1954228The Lark — Chapter XXIIE. Nesbit


CHAPTER XXII

With the Pigs so happily gone, and Mrs. Doveton still filling with admirable contrast the gap left by Mrs. Adela Dadd, with the mature maids doing their work as by well-oiled machinery, with Gladys to see to the shop and Mr. Dix to see to the garden, a spell of peace settled on Cedar Court, and Jane and Lucilla tasted for a few days the habitual calm and leisure of the really well-to-do.

They advertised anew for paying guests and for a cook.

"And until we get answers," said Jane, "we may as well enjoy ourselves. Let's pretend we're the idle rich."

"I should like to be rich," said Lucilla, "and I daresay I could manage to be idle, though I believe it's more difficult than you'd think; but I certainly shouldn't ever be rich and idle. Doesn't it make you want to hang people to lamp-posts when you see them with bags of money and not the faintest idea what to do with it? The only thing they seem to think of are motors . . ."

"And guzzling," said Jane.

"I don't blame them for having nice things to eat," said Lucilla firmly. "I should do that myself. What I blame them for is not enjoying things. They have everything they want, every day—and, of course, a peach is just dessert to them and not the fruit of Paradise,"

"If you ever write poetry," said Jane with conviction, "it'll be about things to eat."

"No," insisted Lucilla; "but if I were rich I'd live just nicely—like this—and every now and then I'd have something sudden and splendid—six peaches for breakfast, or roast chicken every day for a week—and then go back to plain mutton for a bit."

"You would spend your whole income on food then?" Jane said innocently.

"Yes, cat, I would," said Lucilla—"or nearly all.
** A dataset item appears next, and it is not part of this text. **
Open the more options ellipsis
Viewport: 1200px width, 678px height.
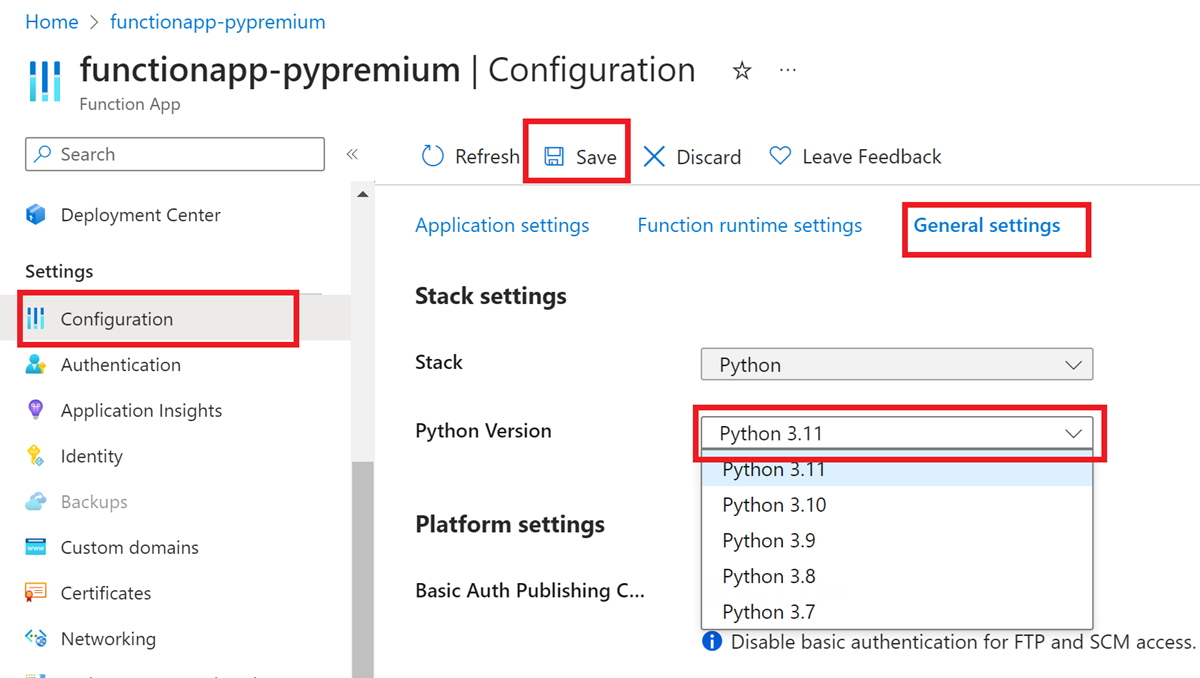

But I shouldn't eat it all myself. I should give lots of it away. 'The Responsibilities of the Really Rich.' Let's write a book about them, Jane. You want to help the hard-up. How are you to know which are the respectable ones?"

"And why are we to care?"

"You can't help everybody, and you have to choose, and you may as well choose people your help is likely to be some help to."

"I believe everybody knows more people that help would be a help to than they have money to give the help with."

"Yes. There's our Mr. Dix—wants a market garden."

"Well, he's got it, hasn't he?" said Lucilla shortly.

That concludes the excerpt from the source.